From the material below, extract the lines beginning with the one that contains "The height and" and continuing through the one that contains "Action: click(x=359, y=407)". Copy them word for word, but leave out the picture.

■ **Materials provided**

+===+

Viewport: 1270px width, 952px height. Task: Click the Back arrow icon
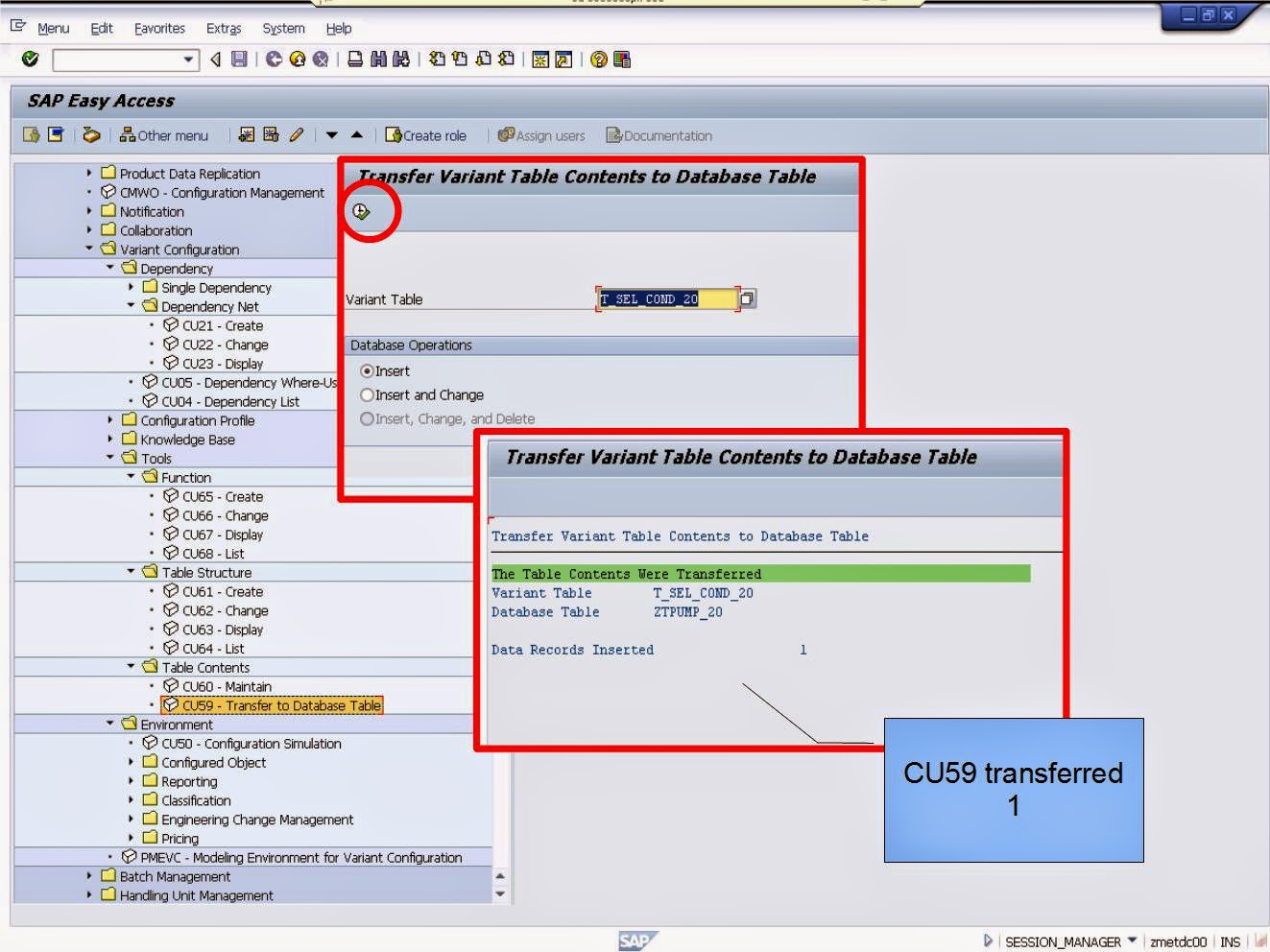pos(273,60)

+===+

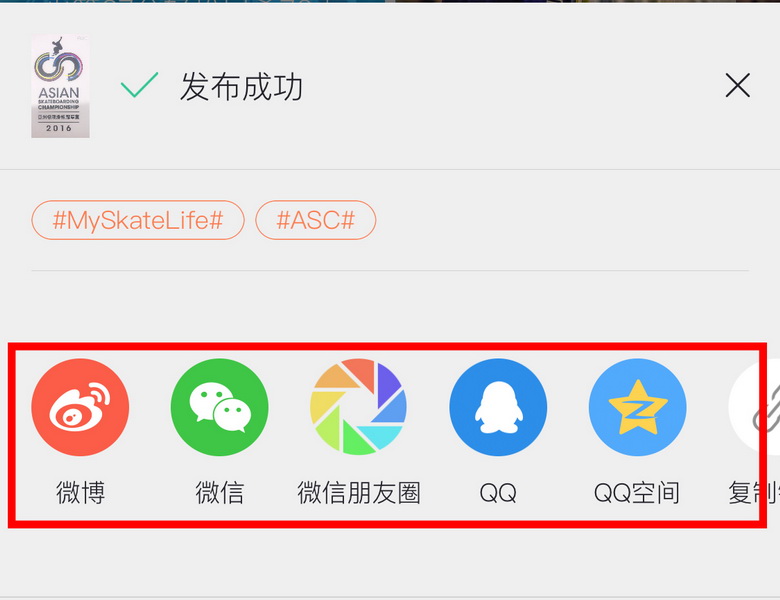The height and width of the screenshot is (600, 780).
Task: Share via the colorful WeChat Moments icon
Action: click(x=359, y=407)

+===+

■ **Solution for this exercise**
The height and width of the screenshot is (600, 780).
Task: Share via the colorful WeChat Moments icon
Action: click(x=359, y=407)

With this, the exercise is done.